Elle anime un café des parents qui reçoit un grand nombre de familles monoparentales, un café citoyen qui donne la parole à des victimes de violences, des personnes sans papier etc…
Il y eu aussi un café culturel qui lui a permis d’accueillir, entre autres, des figures comme Leila Chahid, Angela Davis, Christine et Abraham Serfaty, Marie-George Buffet et Françoise Héritier.
L’objectif d’Africa 93 est toujours d’instaurer un dialogue avec le public et de mettre en avant les valeurs républicaines, sans donner de leçons.
François Vignal, dénonce la politique que mène la ville, oubliant de prendre en compte les questions des femmes.

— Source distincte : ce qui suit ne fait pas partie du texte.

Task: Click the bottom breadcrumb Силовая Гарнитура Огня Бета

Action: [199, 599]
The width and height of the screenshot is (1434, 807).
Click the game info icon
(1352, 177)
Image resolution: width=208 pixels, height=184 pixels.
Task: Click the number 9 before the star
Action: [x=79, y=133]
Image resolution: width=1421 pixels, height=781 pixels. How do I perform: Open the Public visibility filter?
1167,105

Il constate par exemple une surmortalité infantile à la Courneuve, plus forte que celle autres communes de Seine-St-Denis. Serait-ce du fait de l’emprise des maris sur les femmes enceintes ? «Les associations de quartier sont traitées comme des sous-traitants par les politiques» dénonce le salarié d’Africa 93. La municipalité de la Courneuve est pourtant dirigée par Gilles Poux, maire Front de Gauche.
Une association fragile
La survie de l’association a toujours été fragile. Dès sa création, l’association fait une demande de local auprès de la municipalité, sans succès. Il lui faudra attendre quatre ans pour obtenir son premier financement : 750 € , et huit ans pour enfin rentrer dans ses locaux !
En 2004, plus de subventions ! La raison : une banderole sur le fronton du local qui proclame «Honte à l’État d’Israël» !
En 2014, nouveau coup dur : la préfecture de Saint Denis effectue un contrôle des comptes de l’association.. En amont, c’est trois mois de travail pour préparer ce contrôle.
Aujourd’hui, Africa a deux salarié-e-s en emploi aidé. L’association revendique 300 adhérent-e-s et s’appuie sur 30 à 50 bénévoles. Mais les bonnes vocations sont de plus en plus difficiles à trouver, car «il y a de plus en plus de repli dans les banlieues comme ailleurs en France.»
L’esprit puritain des cités
La crise économique et sociale, les responsables d’Africa 93 en voient les conséquences au quotidien : l’association est de plus en plus souvent appelée pour traiter des dossiers de surendettement. Cette situation, couplée à l’absence de perspectives d’avenir conduit des fondamentalistes religieux à vouloir combler ce vide en imposant des normes rétrogrades pour contrôler le corps des femmes. Les jeunes garçons du quartier suivent souvent, persuadés de respecter leur culture d’origine.
François Vignal qui «pensait que c’était gagné pour la laïcité» dénonce cet esprit puritain : «l’islamophobie est un faux problème. Le vrai problème, c’est le racisme.»
Et Mimouna Hadjam insiste: « Africa milite pour la laïcité dans le respect des croyances et des convictions de chacun-e. »
Caroline Flepp et Guillaume Hubert , 50-50 Magazine
1 Le 5 octobre 1988, l’armée algérienne massacre 500 jeunes. La jeunesse se révolte mais le mouvement est très vite récupéré par le FIS (Front Islamique du Salut) qui s’attaque tout de suite aux droits des femmes.